LEIPZIG taz | Viele Neuigkeiten, die Ralf Rangnick in letzter Zeit produzierte, waren eigentlich gar keine Neuigkeiten. Zunächst kündigte der Sportdirektor der Red-Bull-Klubs aus Salzburg und Leipzig an, dass er sich bei einem Bundesliga-Aufstieg der Sachsen nicht mehr um den Partnerverein Salzburg kümmern werde. Nun schob der Schwabe nach, dass auch die besten Spieler des österreichischen Meisters kaum zu halten seien – aber konzern-intern wechseln könnten.

Dass Red Bull Salzburg und vor allem die österreichische Bundesliga nicht Endstation großer Fußballer-Ambitionen sein dürften, wurde schon länger vermutet. Spätestens seit 2009. In dem Jahr stieg Red Bull auch im deutschen Fußball ein und installierte Leipzig als Standort.

Überraschend ist dagegen, in welcher Deutlichkeit Rangnick sich zuletzt positionierte. Der 56-Jährige gewährte einer österreichischen Mediendelegation in Leipzig einen Blick in die Zukunft: Er präsentierte das für 35 Millionen Euro entstehende Trainings- und Nachwuchszentrum, er gab Auskunft über die strukturellen Pläne. So werden die Salzburger Leistungsträger André Ramalho und Kevin Kampl den österreichischen Meister, der im Sommer im siebten Versuch an der Qualifikation für die Gruppenphase der Champions League scheiterte, spätestens im kommenden Sommer sicher verlassen.

Auch Verteidiger Martin Hinteregger und Torhüter Peter Gulacsi sind Wechselkandidaten. Und die jungen Flügelspieler Massimo Bruno und Marcel Sabitzer wurden im Sommer mit einigen Nebengeräuschen auch nur intern ausgeliehen, sie gehören offiziell Leipzig. „Wenn wir die Uhr zurückdrehen könnten, würden wir es so nicht mehr machen. Daraus haben wir gelernt“, diktierte Rangnick den österreichischen Journalisten.
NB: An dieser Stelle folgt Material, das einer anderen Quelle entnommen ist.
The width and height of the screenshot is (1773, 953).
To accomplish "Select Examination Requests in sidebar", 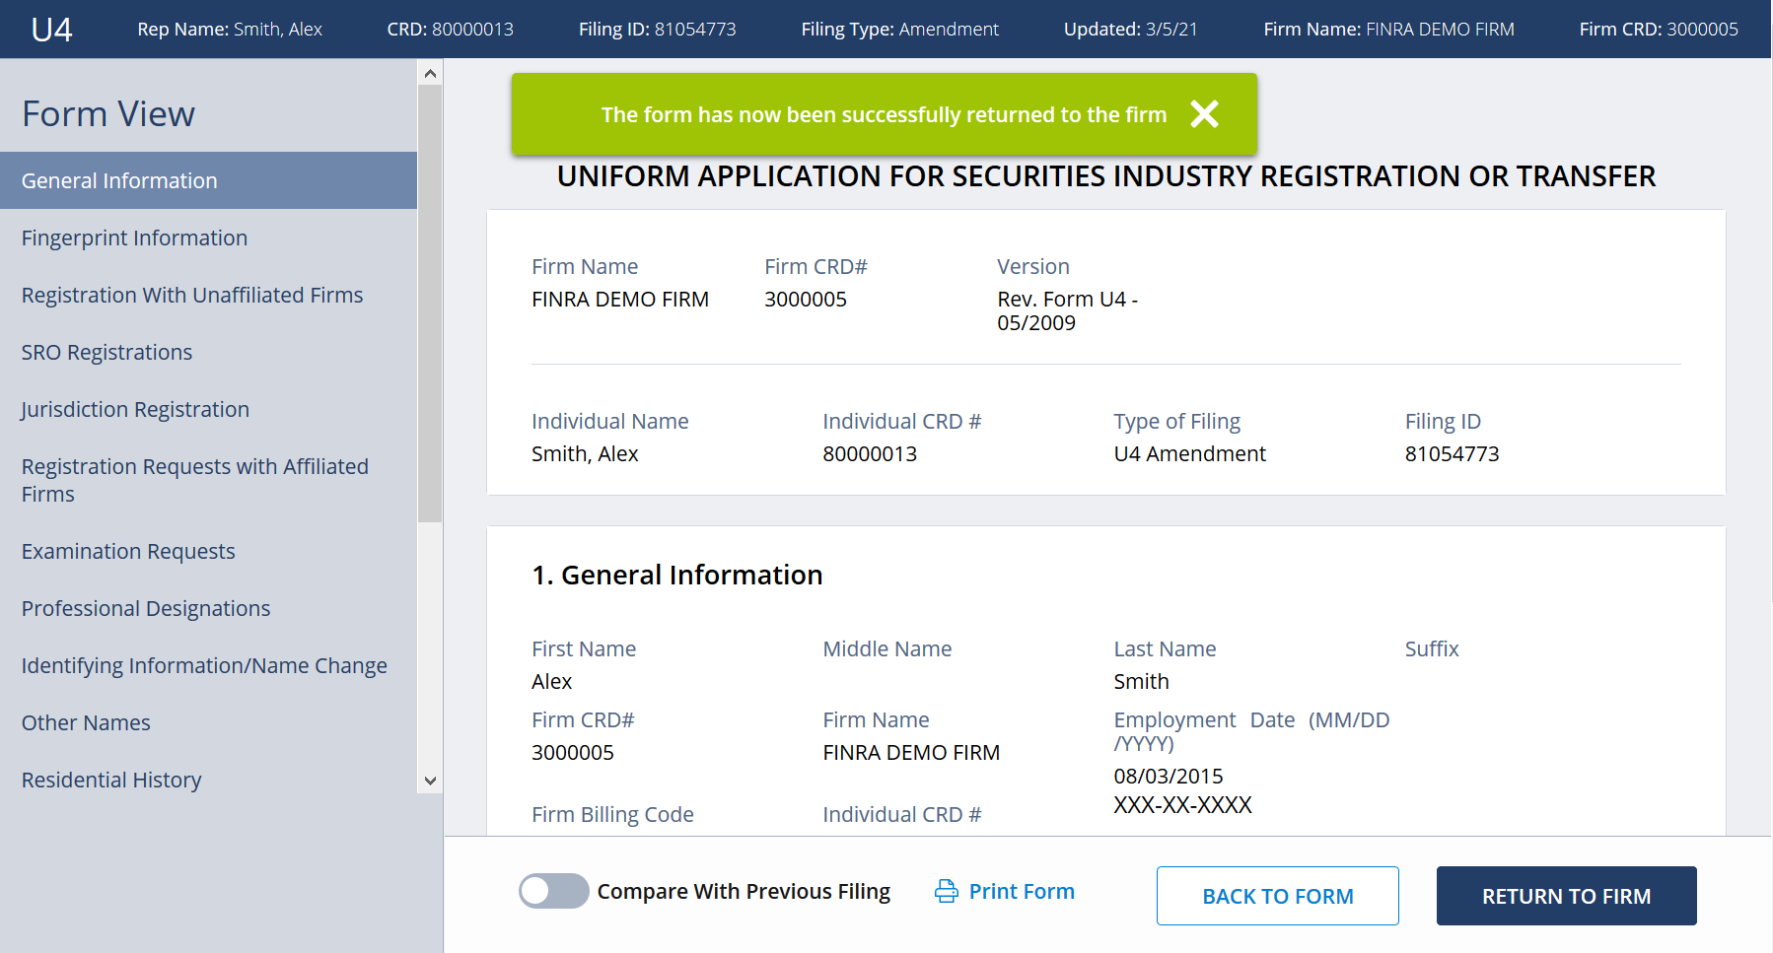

Der Senegalese Sadio Mané wollte auf den sinnvollen Schritt nach Leipzig nicht mehr warten. Zu Saisonbeginn, kurz vor dem entscheidenden Champions-League-Quali-Spiel gegen den schwedischen Meister Malmö FF, flüchtete er hastig aus Salzburg, doch ein Wechsel innerhalb der „Red-Bull-Familie“, von der Rangnick gerne spricht, kam für Mané nicht infrage. Zu einem Zweitligisten wollte der 22-jährige Angreifer, der nun beim englischen Überraschungsteam FC Southampton spielt, nicht wechseln. Umso mehr soll Leipzig für Ramalho, Kampl und die anderen ein denkbarer Abnehmer werden. Doch auch das dürfte nur unter der Bedingung klappen, dass die Mannschaft von Trainer Alexander Zorniger den bisher zwei Aufstiegen in Serie einen dritten folgen lässt.

Zorninger zweifelt

Doch Zorniger betonte zuletzt mehrfach, man sollte nicht fest von einem sofortigen Durchmarsch ausgehen. Die letzten Spiele geben dem Zweifler recht: Nach anfänglicher Euphorie wird der Aufsteiger gerade geerdet, die Gegner lassen sich durch das hohe Pressing nicht mehr überrumpeln und schaffen es, Leipzig zuzusetzen. Vor allem das Spiel im eigenen Ballbesitz bereitet Leipzig zurzeit Sorgen.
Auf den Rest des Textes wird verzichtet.